- Opening Delimiter -
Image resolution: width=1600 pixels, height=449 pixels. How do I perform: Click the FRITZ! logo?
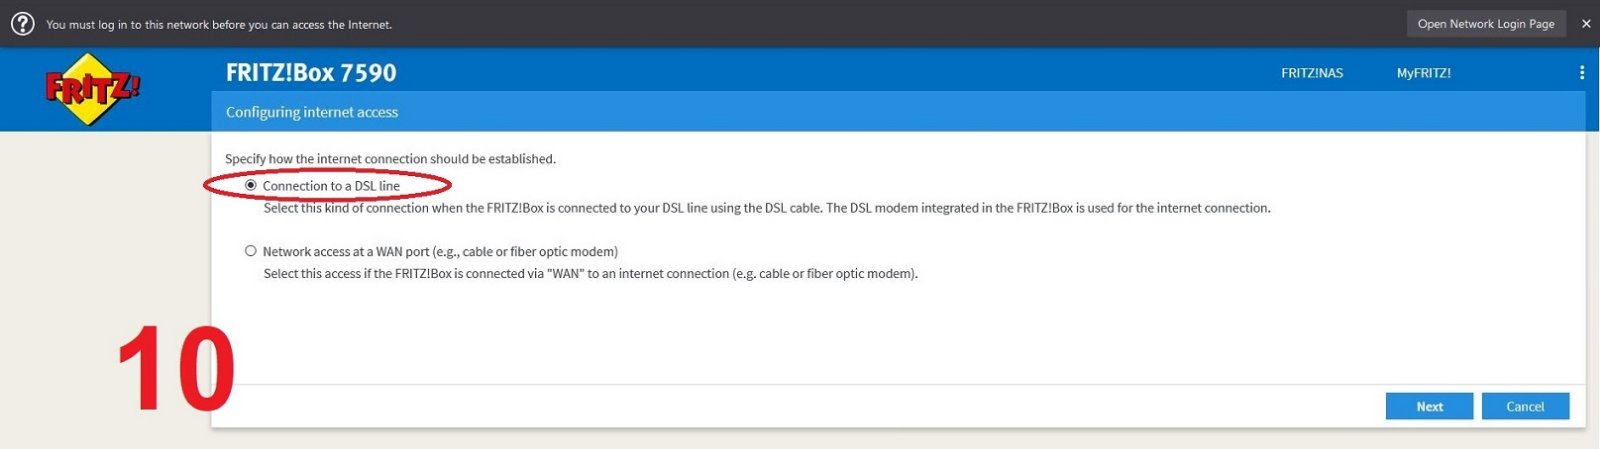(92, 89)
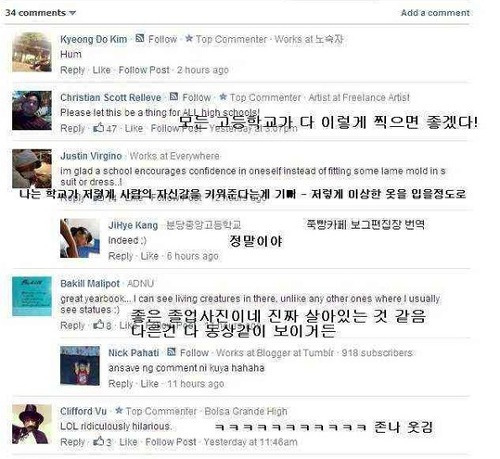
- Closing Delimiter -
- Opening Delimiter -
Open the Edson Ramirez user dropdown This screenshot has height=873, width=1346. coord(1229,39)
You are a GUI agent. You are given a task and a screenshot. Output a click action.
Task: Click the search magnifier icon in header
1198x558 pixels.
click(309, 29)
- Closing Delimiter -
EXERCISE DIRECTIONS = Look through the entries above; copy every line holding the string "screenshot".

SOLUTION TO THIS TASK =
Open the Edson Ramirez user dropdown This screenshot has height=873, width=1346. coord(1229,39)
You are a GUI agent. You are given a task and a screenshot. Output a click action.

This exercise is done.